Politica | Bolzano

Vettori pronto a tornare in aula

Il Gip revoca il braccialetto elettronico. Corrarati apre al ritorno: “Venuta meno la limitazione, può fare attività politica”. Equilibri in aula meno fragili per la maggioranza dopo l'addio di Pegoraro.
Vettori
Foto: SALTO
  • Il consigliere di Fratelli d’Italia Carlo Vettori potrebbe tornare in aula a fare attività politica già domani. Vettori non partecipa più ai lavori del Consiglio comunale di Bolzano da quando è stato indagato per maltrattamenti nei confronti della moglie a fine ottobre del 2025, ed il Gip aveva imposto l’allontanamento dalla casa familiare e il braccialetto elettronico. Questa accusa, sempre respinta da Vettori, lo aveva portato a dimettersi dalla carica di presidente del consiglio comunale e ad autosospendersi da FdI. Lunedì 2 febbraio però il GIP ha disposto la rimozione del braccialetto elettronico, ma rimane tutt’ora in vigore il divieto di avvicinamento a moglie e figli. 

    “Essendo venuta meno la limitazione della libertà personale, ritengo che possa entrare nel Consiglio e svolgere regolarmente la propria attività”, dichiara il Sindaco di Bolzano Claudio Corrarati. “Il braccialetto elettronico rappresentava una limitazione importante su cui abbiamo preso una posizione chiara.
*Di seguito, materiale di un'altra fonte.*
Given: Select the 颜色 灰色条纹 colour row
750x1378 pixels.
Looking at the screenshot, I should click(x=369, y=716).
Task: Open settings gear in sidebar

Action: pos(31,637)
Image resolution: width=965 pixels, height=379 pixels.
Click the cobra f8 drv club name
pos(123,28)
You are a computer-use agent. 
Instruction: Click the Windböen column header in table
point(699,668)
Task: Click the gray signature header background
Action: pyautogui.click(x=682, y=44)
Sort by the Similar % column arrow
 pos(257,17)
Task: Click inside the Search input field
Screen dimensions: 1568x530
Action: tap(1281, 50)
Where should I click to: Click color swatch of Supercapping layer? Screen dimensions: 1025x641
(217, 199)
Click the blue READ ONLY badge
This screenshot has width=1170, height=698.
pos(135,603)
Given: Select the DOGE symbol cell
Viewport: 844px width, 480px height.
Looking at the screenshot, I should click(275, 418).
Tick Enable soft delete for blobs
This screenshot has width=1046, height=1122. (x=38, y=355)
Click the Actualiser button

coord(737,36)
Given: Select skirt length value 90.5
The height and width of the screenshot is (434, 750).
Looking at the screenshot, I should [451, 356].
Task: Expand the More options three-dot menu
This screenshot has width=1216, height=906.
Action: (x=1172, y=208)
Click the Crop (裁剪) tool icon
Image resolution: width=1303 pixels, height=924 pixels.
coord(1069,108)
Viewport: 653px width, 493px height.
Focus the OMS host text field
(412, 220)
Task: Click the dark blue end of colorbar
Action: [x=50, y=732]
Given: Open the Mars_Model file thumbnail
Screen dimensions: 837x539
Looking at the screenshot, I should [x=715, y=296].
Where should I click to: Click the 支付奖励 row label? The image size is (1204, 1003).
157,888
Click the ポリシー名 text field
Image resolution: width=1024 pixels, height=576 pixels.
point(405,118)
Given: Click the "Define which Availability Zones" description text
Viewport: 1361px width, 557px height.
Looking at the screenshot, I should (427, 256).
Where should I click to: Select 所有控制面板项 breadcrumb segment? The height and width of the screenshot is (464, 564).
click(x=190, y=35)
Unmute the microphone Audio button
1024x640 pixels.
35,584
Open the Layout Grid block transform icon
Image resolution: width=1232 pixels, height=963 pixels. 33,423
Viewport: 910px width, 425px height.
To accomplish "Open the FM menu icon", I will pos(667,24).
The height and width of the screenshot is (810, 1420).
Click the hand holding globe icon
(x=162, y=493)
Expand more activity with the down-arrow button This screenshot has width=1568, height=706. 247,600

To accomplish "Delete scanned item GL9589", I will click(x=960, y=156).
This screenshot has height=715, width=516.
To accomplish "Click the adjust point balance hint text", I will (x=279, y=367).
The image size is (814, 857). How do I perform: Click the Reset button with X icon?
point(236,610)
Venuta meno questa limitazione, resta una persona che vive una problematica familiare inserita in un contenzioso tra moglie e marito, che è oggetto di giudizio nelle sedi competenti. Io mi fermo a questo: non spetta certo a me escludere dal Consiglio una persona per fatti che sono oggetto di valutazione giudiziaria”, conclude il sindaco, ricordano che il principio di innocenza vige fino ad un’eventuale sentenza definitiva di condanna.

  • Claudio Corrarati: "Il braccialetto elettronico rappresentava una limitazione importante su cui abbiamo preso una posizione chiara". Foto: Seehauserfoto
  • Una notizia positiva per la maggioranza, che potrà tornare a contare su 25 invece che su 24 rispetto al totale di 45 consiglieri. Oltre all’assenza di Vettori, pesa anche la scelta della consigliera Barbara Pegoraro della Civica del sindaco di abbandonare il partito per passare al gruppo misto. La decisione, presa il 18 gennaio, ha colpito come un fulmine a ciel sereno la lista del sindaco, di cui Pegoraro era cofondatrice assieme a Roberto Zanin e Gabriele Giovannetti. Nonostante la rassicurazione della consigliera, che ha detto che continuerà ad appoggiare e votare con lo schieramento di centrodestra, la maggioranza è più fragile. Proprio per questo motivo era stato chiesto al Team K un appoggio in cambio di un ruolo istituzionale per la consigliera Giuliana Dragogna, ma il tutto sembra naufragato per malumori interni al partito di opposizione.